Hoy es el día de nuestra Comunitat. Y también „como vengo sosteniendo desde hace más de veinte años„ el Día de los Enamorados genuinamente valenciano, ahora ya subrayado desde las altas instancias. Pero uno se puede enamorar de mil maneras, y yo lo he estado, limpia y sinceramente, de dos grandes pintores fallecidos con poco más de un mes de distancia: Ximo Michavila y Ribera Berenguer. De estilos dispares, ambos coincidían, sin embargo, en su manera directa, franca y entregada por entero, de entender y practicar el arte que condensaba sus aspiraciones, su destino vital.

Las sombras y luces de la Albufera se desvanecieron en los cuadros de Michavila hasta esquematizarse en delicadas líneas, claroscuros sutiles, grafismos interpretativos, que se abrían a la complicidad del absorto espectador, planteando la geografía abstracta de un panorama inabarcable. Ribera Berenguer era el dominio de lo torrencial. Su pintura se volcaba en el lienzo sin trabas para reordenar un caudal que parecía incontenible en los límites impuestos por una sabiduría primigenia, que partía de aquel revoltijo asombroso de su singular estudio.
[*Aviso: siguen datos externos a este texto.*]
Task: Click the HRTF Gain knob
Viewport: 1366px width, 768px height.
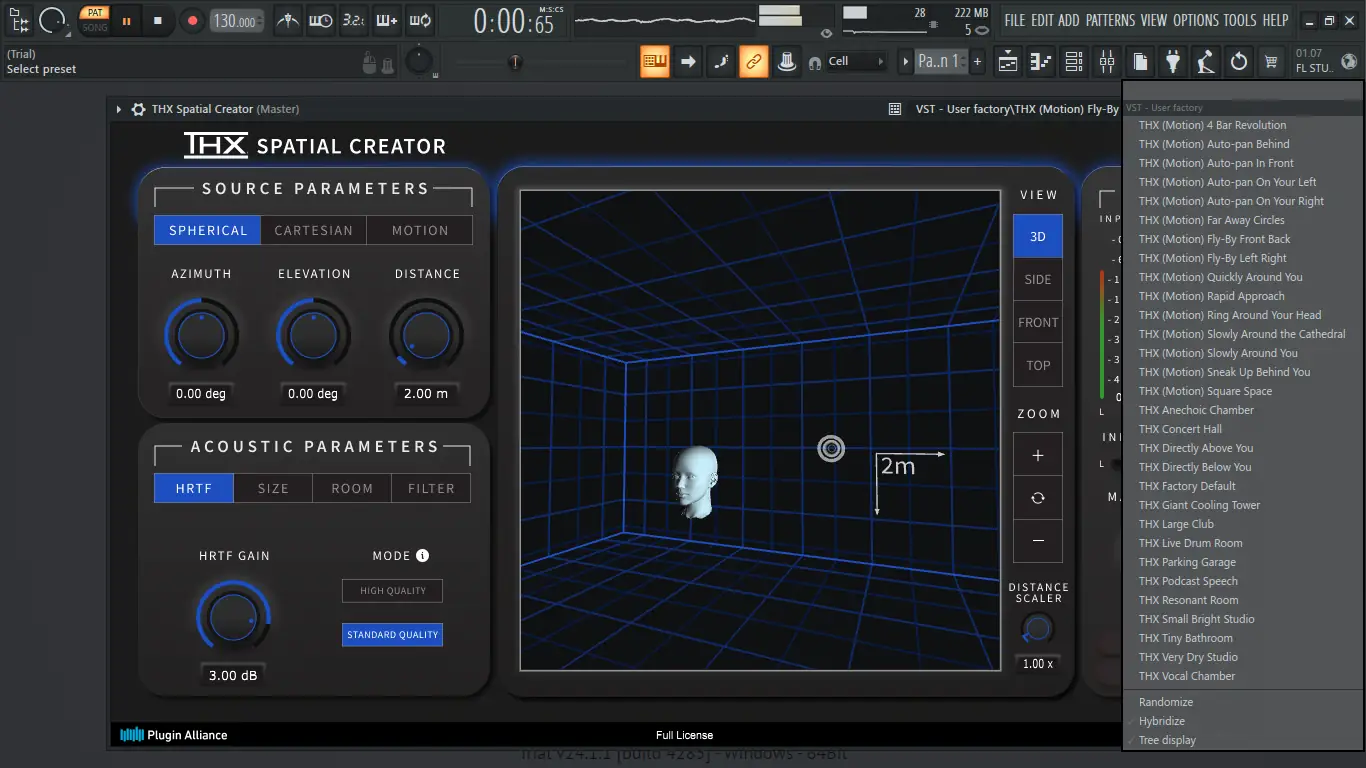Action: click(x=233, y=618)
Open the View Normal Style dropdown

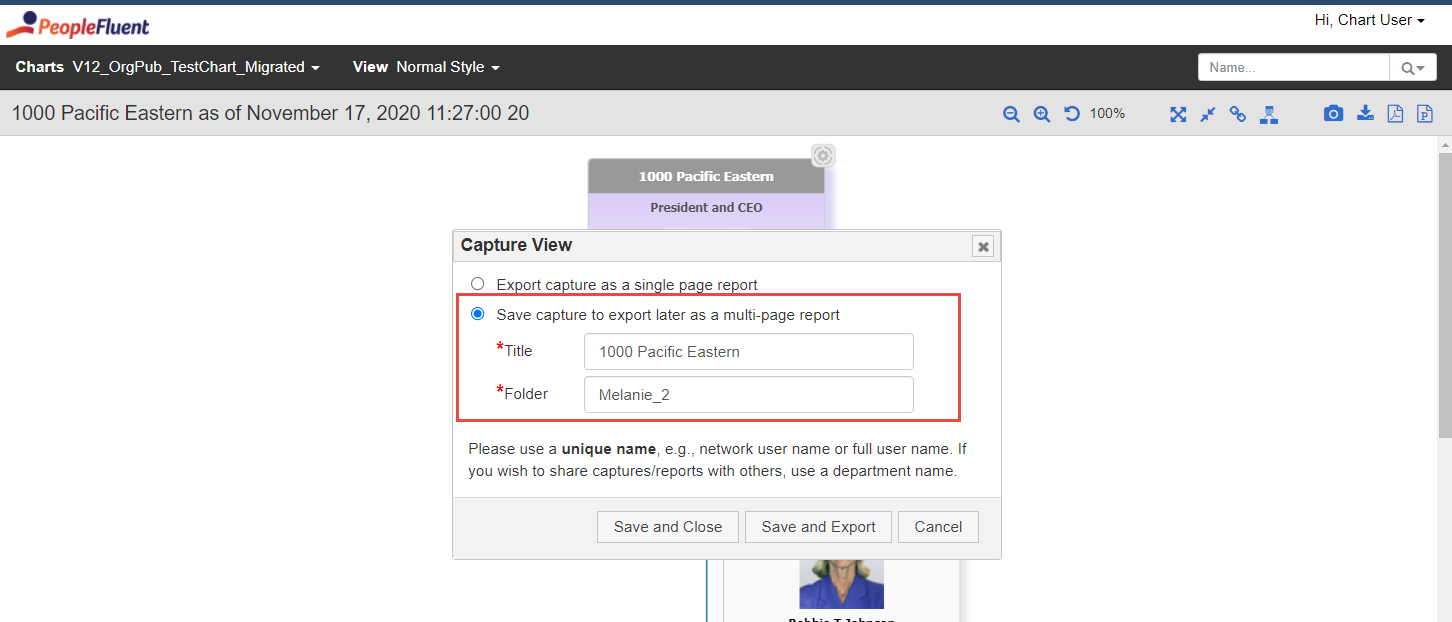pyautogui.click(x=447, y=67)
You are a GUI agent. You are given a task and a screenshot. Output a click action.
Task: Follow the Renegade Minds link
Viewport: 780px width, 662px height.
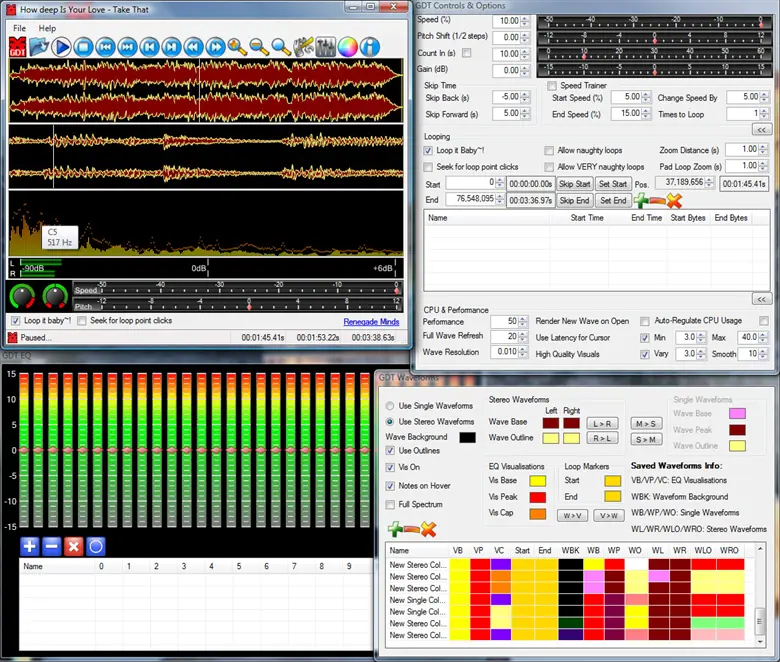coord(371,321)
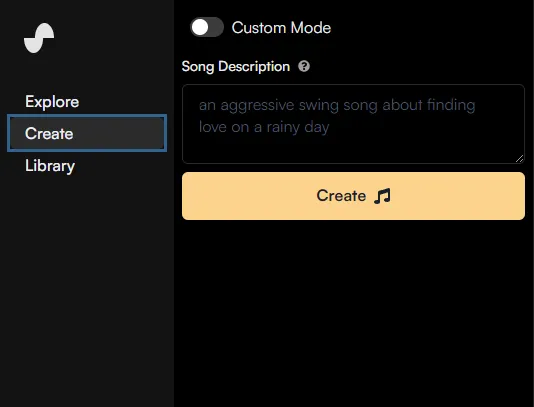Viewport: 534px width, 407px height.
Task: Click the Suno logo icon
Action: [39, 38]
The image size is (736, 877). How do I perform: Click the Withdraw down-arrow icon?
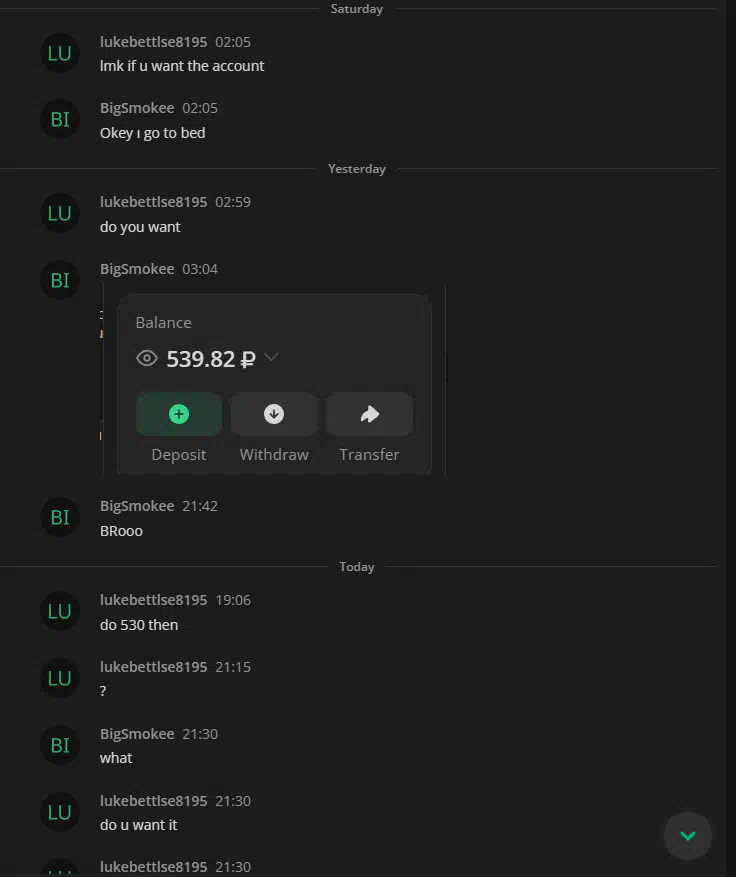coord(274,414)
Y ya no están aquí. Fácil es ahora recurrir a eso tan socorrido de que sus obras permanecen entre nosotros. Pero yo les añoro a ellos mismos. Más allá del artista, añoro a la persona. Recuerdo en Michavila su trato afable, la prudencia con que juzgaba las actividades ajenas, la cauta pero certera valoración que hacía de su propia obra. Era un interlocutor fácilmente abordable, que dejaba campo abierto al dialogante y le internaba en su propio terreno con suave autoridad. Amaba la música y parecía expresarse con sordina, tan eficazmente como nos entra por los sentidos el leve adagio de una partitura que vibraba igualmente cuando emanaba de sus pinceles.

De Ribera Berenguer se ha destacado mucho su timidez, su introversión. Pero, como todos los tímidos auténticos, irradiaba una calidez especial que acaso provenía de esa concentración, del hondo escondite de su más oculta intimidad. «Fuera de pintar no sé hacer otra cosa; soy un cero a la izquierda», me decía. Era hombre de pocas pero justas palabras, reacio a pompas y esplendores, que liberaba sus emociones, convicciones y códigos estéticos al hacer de la materia pictórica un lenguaje arrollador. Gustaba de citar la frase de un amigo suyo: «Después de la palabra de Dios está la palabra del arte». Y se autodefinía así: «He pasado por muchas etapas; creo que no soy encasillable y, en cierto modo, soy aún un pintor por descubrir. Pero siempre con la esperanza al frente, siempre buscando la estrella». Creo que los dos, Ximo Michavila y Juan de Ribera Berenguer, han encontrado su estrella. El resplandor seguirá alumbrándonos.